### PROBLEM DETAILS
In the listing, from the line with "This screenshot has height=381, width=445." through the end, swap "Cookies" for "History" and leave everything else unchanged. Give back only those lines, without the pictures.

### SUPPLIED DATA
==============================

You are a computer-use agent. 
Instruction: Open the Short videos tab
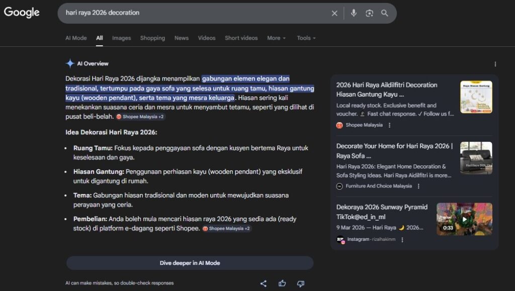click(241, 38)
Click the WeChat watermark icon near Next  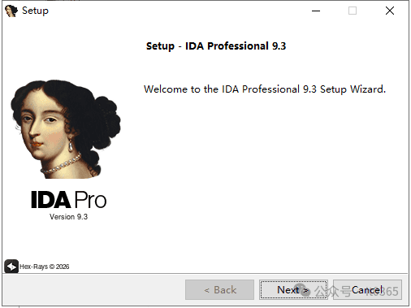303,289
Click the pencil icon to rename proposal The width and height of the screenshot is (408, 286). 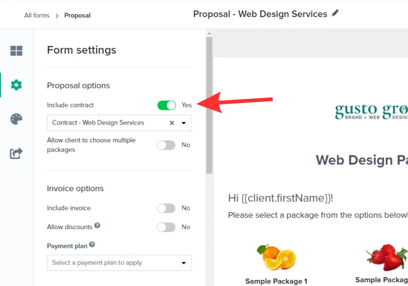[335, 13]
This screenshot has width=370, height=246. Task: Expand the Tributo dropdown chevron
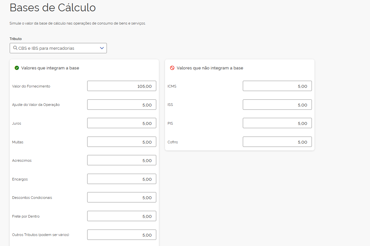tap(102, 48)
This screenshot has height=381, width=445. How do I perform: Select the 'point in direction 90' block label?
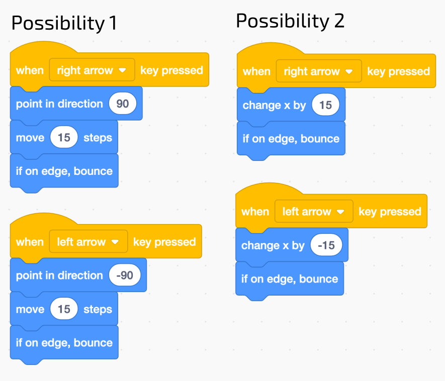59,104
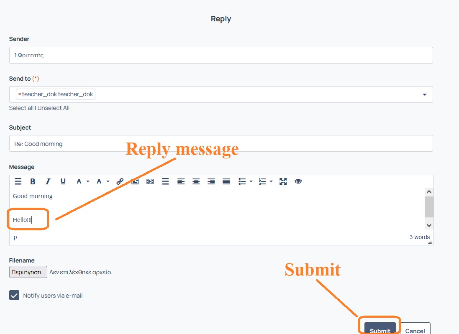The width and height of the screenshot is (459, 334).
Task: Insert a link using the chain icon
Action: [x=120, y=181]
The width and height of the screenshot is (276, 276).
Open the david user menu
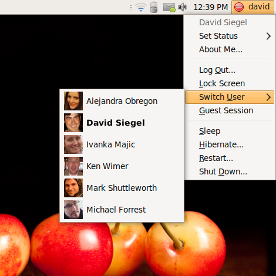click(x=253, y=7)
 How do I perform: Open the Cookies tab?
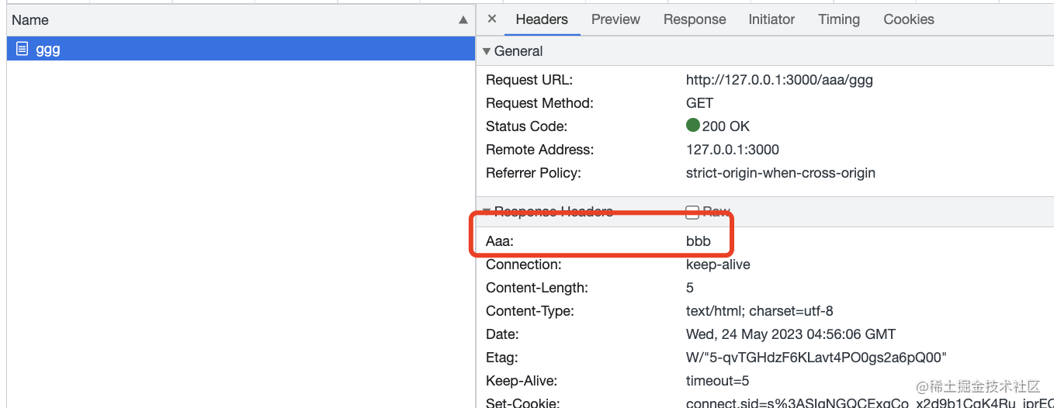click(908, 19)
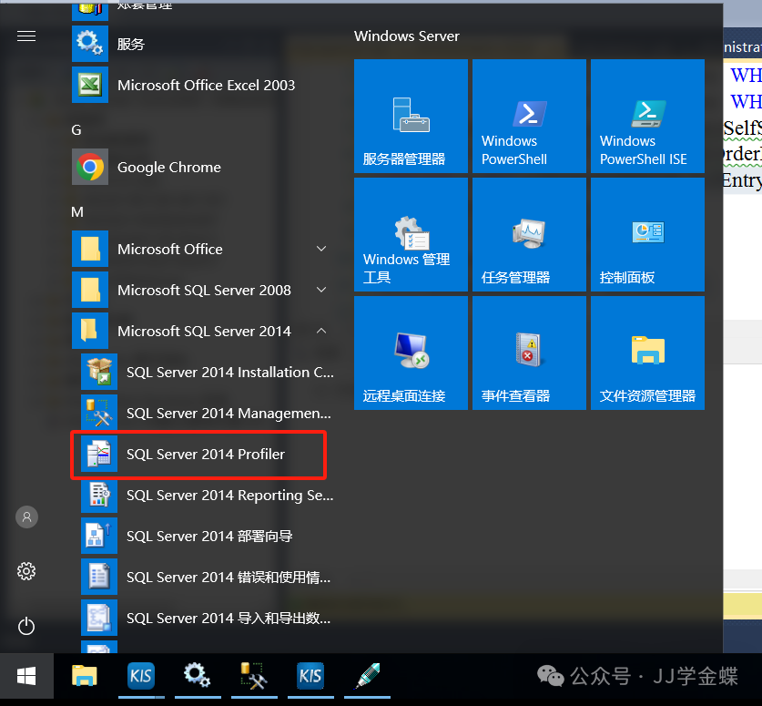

==============================

### IN RESPONSE
This screenshot has height=381, width=445. How do I perform: Select the 'point in direction 90' block label?
59,104
The width and height of the screenshot is (459, 334).
Task: Insert a link using the chain icon
Action: [x=120, y=181]
The width and height of the screenshot is (276, 276).
Open the david user menu
click(x=253, y=7)
 How do I perform: Open the History tab?
click(908, 19)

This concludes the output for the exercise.